Menurut Bhima bertambahnya angka pengangguran dan kemiskinan ini harus diantisipasi, agar tidak mengulang kasus 1998. Bantuan pemerintah sebaiknya langsung dipercepat penyalurannya.

Ada Hikmah di Balik Wabah Corona

Saat ini sebagian besar dari kita hidup dalam kesulitan ekonomi dan khawatir terinfeksi virus corona. Parahnya lagi eskalasi pandemi ini terus bertambah setiap hari. Apalagi tak ada yang tahu pasti, kapan pandemi virus Corona ini berakhir. Situasi ini sangat rentan mengganggu kondisi kesehatan mental seseorang.

Kepanikan mengenai pandemi  virus Covid-19 terjadi, bukan hanya di negara kita, namun hampir disetiap negara. Virus yang telah menjalar di 118 negara itu telah menjadi perbincangan sejak akhir Desember 2019 hingga sekarang.

Namun dibalik wabah dan perasaan panik, ada hikmah atau hal positif yang sebenarnya bisa kita petik.
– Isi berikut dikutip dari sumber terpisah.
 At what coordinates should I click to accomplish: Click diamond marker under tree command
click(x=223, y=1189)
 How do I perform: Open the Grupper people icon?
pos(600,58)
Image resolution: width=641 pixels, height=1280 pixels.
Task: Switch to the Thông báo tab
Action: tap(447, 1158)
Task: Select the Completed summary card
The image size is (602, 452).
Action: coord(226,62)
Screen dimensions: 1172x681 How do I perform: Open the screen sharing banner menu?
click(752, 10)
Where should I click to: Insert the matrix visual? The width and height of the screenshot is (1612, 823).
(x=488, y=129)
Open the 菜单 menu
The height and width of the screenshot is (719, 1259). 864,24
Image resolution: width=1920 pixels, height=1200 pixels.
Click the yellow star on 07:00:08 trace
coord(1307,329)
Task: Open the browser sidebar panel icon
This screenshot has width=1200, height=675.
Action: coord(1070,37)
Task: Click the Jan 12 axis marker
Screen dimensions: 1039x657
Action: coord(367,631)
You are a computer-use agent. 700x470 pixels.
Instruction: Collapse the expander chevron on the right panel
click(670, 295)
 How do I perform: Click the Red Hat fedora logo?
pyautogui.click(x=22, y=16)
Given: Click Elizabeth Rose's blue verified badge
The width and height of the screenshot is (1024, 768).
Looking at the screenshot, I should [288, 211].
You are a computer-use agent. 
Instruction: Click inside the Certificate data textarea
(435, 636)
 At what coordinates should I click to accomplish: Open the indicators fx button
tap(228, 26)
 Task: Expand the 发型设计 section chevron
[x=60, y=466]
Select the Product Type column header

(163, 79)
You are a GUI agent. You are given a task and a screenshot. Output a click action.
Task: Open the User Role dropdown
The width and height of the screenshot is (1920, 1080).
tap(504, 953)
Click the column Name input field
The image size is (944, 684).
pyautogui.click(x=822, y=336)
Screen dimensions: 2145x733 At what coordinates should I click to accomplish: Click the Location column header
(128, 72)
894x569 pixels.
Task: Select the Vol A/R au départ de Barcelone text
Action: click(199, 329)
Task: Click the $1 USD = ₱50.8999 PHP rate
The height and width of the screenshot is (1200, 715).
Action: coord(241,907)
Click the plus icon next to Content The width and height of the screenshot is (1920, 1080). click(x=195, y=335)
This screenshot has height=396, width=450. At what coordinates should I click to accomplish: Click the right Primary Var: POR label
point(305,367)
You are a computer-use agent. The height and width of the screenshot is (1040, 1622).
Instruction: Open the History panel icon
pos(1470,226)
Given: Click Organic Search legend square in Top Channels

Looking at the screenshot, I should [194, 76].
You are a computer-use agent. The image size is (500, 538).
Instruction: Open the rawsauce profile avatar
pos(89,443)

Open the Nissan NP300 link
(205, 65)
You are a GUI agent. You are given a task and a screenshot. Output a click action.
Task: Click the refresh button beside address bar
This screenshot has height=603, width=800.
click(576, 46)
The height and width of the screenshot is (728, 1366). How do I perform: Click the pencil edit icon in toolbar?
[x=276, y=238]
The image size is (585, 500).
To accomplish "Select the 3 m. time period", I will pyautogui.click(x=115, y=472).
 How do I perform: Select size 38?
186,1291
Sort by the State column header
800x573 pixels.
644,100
Pasalnya, di tengah kegalauan, kecemasan dan ketakutan itu, berbagai aksi solidaritas, tolong-menolong, maupun gotong royong dalam membangun kehidupan bersama tumbuh dan mekar. Hal inilah yang memunculkan semangat optimisme.

Bahkan kesadaran spiritual – kesadaran dalam membina relasi atau hubungan dengan Tuhan maupun sesama – juga muncul di tengah pandemi tersebut. Kesadaran itulah yang menjadikan manusia kuat dan tetap bertahan dalam situasi ini.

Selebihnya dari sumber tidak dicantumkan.